Write out the material below as a numbered list, from the line containing "Where should I click to: Expand" down to the line containing "Looking at the screenshot, I should [x=51, y=891].", with both of those lines included and blank lines left out.

─── RECORDS TO PROCESS

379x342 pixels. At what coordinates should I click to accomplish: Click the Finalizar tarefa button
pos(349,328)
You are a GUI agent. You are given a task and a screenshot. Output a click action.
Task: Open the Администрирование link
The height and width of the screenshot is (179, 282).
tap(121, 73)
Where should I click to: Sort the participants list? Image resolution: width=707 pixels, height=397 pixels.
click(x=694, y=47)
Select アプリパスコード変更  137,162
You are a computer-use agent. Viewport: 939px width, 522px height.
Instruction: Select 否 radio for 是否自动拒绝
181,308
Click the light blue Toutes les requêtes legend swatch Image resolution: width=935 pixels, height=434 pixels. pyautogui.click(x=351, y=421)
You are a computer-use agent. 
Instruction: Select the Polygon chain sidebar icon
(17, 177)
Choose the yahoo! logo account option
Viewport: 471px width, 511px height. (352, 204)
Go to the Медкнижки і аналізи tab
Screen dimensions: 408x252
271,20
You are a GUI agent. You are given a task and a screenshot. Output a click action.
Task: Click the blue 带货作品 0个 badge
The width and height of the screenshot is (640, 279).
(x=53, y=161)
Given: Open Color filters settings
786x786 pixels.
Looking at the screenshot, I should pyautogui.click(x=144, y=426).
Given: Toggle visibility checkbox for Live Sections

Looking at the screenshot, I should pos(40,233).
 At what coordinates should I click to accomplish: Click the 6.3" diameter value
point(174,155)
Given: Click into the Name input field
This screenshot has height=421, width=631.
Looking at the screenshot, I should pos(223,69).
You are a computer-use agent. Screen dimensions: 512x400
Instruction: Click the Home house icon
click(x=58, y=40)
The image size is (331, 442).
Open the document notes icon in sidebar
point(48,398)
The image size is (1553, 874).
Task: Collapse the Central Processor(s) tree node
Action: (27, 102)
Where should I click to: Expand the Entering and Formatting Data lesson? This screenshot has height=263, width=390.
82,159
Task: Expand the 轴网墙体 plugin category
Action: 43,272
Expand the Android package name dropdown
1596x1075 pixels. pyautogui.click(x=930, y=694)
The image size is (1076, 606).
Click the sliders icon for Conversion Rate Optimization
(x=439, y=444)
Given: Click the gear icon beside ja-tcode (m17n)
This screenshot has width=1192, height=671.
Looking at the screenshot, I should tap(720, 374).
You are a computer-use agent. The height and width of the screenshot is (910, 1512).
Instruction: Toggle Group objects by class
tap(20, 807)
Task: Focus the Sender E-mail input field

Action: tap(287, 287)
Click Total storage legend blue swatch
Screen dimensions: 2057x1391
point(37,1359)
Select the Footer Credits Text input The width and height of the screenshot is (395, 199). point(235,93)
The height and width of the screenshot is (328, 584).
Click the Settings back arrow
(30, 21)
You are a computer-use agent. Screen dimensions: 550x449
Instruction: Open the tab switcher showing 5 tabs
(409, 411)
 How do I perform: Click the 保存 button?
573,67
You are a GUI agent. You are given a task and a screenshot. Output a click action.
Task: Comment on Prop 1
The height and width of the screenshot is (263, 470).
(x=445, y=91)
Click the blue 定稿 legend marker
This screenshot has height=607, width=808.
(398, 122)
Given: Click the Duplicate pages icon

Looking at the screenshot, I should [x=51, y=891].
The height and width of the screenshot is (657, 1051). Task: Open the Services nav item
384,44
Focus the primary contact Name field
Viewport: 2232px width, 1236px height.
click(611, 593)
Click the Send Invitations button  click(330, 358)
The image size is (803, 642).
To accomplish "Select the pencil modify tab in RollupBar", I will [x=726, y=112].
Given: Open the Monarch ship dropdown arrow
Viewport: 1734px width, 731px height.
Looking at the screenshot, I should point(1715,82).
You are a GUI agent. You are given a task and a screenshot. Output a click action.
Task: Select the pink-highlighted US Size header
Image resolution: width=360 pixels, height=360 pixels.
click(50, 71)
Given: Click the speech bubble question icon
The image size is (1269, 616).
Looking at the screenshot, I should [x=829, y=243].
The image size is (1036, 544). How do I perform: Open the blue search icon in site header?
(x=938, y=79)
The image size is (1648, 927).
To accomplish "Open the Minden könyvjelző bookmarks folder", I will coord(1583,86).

──────

COMPLETED EXERCISE:
1. Where should I click to: Expand the Entering and Formatting Data lesson? This screenshot has height=263, width=390.
2. 82,159
3. Task: Expand the 轴网墙体 plugin category
4. Action: 43,272
5. Expand the Android package name dropdown
6. 1596x1075 pixels. pyautogui.click(x=930, y=694)
7. The image size is (1076, 606).
8. Click the sliders icon for Conversion Rate Optimization
9. (x=439, y=444)
10. Given: Click the gear icon beside ja-tcode (m17n)
11. This screenshot has width=1192, height=671.
12. Looking at the screenshot, I should tap(720, 374).
13. You are a computer-use agent. The height and width of the screenshot is (910, 1512).
14. Instruction: Toggle Group objects by class
15. tap(20, 807)
16. Task: Focus the Sender E-mail input field
17. Action: tap(287, 287)
18. Click Total storage legend blue swatch
19. Screen dimensions: 2057x1391
20. point(37,1359)
21. Select the Footer Credits Text input The width and height of the screenshot is (395, 199). point(235,93)
22. The height and width of the screenshot is (328, 584).
23. Click the Settings back arrow
24. (30, 21)
25. You are a computer-use agent. Screen dimensions: 550x449
26. Instruction: Open the tab switcher showing 5 tabs
27. (409, 411)
28.  How do I perform: Click the 保存 button?
29. 573,67
30. You are a GUI agent. You are given a task and a screenshot. Output a click action.
31. Task: Comment on Prop 1
32. The height and width of the screenshot is (263, 470).
33. (x=445, y=91)
34. Click the blue 定稿 legend marker
35. This screenshot has height=607, width=808.
36. (398, 122)
37. Given: Click the Duplicate pages icon
38. Looking at the screenshot, I should [x=51, y=891].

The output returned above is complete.